Savers set to earn double-digit return on their contributions for the last financial year

Kampala, Uganda | THE INDEPENDENT | Uganda’s National Social Security Fund (NSSF) saw its earnings rise by 15% to Shs 2.53 trillion for the financial year ending June 30, 2024, driven by gains across its investment portfolio, according to the fund’s Managing Director, Patrick Ayota.

Speaking at the NSSF Annual Media Roundtable in Kampala, Ayota attributed the growth to improved interest income, dividends, and real estate returns.

“Income from all three asset classes we invested in increased this last financial year compared to the previous one,” Ayota noted. “Interest income grew from Shs 2 trillion to Shs 2.34 trillion, dividend income from listed and unlisted equities increased from Shs 145.1 billion to Shs 175 billion, and real estate income rose from Shs11.9 billion to Shs 13.3 billion,” he said.

Ayota said the fund’s performance reflected broader improvements in Uganda’s investment environment, as well as in the East African region.

“Our analysis shows that, although not without challenges, the region had a better year compared to FY 2022/2023. The Ugandan economy recovered with 6% GDP growth, inflation remained under control, regional stock markets bounced back, and interest rates slightly increased,” he said.

The strong performance this year points to the likelihood of double-digit interest rates for savers, as Uganda’s Finance Minister, Matia Kasaija, is set to announce contributors’ returns later this week.

For over a decade, with the exception of the 2021/22 financial year when contributors received 9.6% interest, savers have consistently earned annual interest rates of 10% or more on their contributions.

Assets surpass targets

In addition to its revenue growth, the NSSF exceeded key performance targets, including asset growth, contributions collected, and cost management. The fund’s assets under management hit Shs 22.13 trillion, a 19.2% increase from the previous year, surpassing the fund’s Shs 20 trillion target for 2025 well ahead of schedule.

“During the year, we achieved a milestone in asset growth, achieving our target of growing the fund to Shs 20 trillion by 2025 more than a year in advance. Our assets now stand at Shs 22.13 trillion, securing our position as the largest fund by value in East Africa,” Ayota stated.

Member contributions rose by 12.2%, from Shs 1.72 trillion to Shs 1.93 trillion year-over-year, while the cost of administration dropped to 1.00% of total assets, down from 1.02%.

Benefit payments decline

The fund paid out Shs1.12 trillion in benefits, down from Shs 1.199 trillion the previous year. The decrease was linked to a drop in the number of claims from 48,115 to 44,250. Mid-term benefit payments saw a sharp decline, falling from Shs 272.2 billion to Shs176.6 billion.

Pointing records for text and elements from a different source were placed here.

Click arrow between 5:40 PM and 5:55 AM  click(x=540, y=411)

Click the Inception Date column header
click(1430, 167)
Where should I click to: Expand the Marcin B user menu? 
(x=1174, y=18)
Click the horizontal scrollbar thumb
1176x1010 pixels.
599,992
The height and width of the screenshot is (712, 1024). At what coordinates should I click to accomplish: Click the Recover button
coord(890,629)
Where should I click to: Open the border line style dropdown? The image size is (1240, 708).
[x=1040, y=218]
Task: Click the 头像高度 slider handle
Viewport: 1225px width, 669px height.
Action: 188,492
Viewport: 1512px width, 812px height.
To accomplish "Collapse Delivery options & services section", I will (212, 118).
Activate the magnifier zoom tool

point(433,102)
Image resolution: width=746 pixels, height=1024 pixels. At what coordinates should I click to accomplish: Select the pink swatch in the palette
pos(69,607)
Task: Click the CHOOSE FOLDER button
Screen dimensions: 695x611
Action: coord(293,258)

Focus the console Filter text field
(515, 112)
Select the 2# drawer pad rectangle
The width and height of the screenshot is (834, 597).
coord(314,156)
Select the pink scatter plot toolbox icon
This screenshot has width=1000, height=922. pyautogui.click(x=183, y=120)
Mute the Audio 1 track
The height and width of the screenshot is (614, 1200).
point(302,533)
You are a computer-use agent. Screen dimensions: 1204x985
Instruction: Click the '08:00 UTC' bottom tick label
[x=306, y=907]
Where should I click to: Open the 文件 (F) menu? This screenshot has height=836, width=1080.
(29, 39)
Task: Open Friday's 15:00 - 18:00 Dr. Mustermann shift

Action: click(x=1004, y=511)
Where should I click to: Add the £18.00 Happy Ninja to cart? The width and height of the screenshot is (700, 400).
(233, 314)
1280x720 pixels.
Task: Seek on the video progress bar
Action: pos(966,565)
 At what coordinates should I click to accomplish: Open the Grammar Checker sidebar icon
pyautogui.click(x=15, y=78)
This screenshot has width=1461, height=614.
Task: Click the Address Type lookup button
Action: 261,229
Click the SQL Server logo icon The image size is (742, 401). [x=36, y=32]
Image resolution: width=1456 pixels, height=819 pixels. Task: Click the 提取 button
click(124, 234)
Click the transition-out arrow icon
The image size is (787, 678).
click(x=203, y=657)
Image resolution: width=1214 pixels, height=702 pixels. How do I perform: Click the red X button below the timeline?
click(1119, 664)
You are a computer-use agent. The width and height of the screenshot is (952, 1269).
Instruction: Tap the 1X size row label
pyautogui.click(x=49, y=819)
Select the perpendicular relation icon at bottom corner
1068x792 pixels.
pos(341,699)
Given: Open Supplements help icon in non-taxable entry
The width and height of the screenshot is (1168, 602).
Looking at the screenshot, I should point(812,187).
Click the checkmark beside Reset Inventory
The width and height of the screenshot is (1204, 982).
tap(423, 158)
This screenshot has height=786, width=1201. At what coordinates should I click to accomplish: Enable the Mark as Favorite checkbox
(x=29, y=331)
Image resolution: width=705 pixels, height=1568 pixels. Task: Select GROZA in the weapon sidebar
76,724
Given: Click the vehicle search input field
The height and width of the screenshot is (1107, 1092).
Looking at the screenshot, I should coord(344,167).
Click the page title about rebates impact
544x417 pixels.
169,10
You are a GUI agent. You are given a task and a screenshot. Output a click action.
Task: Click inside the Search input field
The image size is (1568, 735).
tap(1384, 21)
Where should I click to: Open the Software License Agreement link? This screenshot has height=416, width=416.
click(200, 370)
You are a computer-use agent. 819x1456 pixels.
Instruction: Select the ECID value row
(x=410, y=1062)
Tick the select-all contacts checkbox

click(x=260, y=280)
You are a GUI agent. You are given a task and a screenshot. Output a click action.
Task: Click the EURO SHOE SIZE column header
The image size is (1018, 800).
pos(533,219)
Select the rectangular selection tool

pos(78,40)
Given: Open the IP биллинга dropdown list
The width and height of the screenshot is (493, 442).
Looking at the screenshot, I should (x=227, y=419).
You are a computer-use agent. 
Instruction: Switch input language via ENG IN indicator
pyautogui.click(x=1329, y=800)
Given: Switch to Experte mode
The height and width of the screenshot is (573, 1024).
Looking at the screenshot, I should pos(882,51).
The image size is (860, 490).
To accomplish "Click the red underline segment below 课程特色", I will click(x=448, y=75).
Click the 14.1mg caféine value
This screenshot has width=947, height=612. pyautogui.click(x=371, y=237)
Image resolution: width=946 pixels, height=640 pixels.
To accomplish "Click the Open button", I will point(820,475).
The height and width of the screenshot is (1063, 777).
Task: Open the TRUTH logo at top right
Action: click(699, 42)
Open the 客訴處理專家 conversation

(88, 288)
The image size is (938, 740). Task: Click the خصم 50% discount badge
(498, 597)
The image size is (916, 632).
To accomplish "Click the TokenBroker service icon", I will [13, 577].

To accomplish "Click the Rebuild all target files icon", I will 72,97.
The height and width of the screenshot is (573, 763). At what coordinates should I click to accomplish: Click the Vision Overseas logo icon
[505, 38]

“People who qualify to withdraw their savings are opting not to because they trust the fund to not only ensure safety but also growth in the value of their money. This is a responsibility we do not take for granted,” Ayota added.

Looking ahead, the NSSF has embarked on its Vision 2035 strategy, which aims to grow assets to Shs 50 trillion, extend social security coverage to 50% of Uganda’s working population, and achieve a 95% customer satisfaction rate by 2035.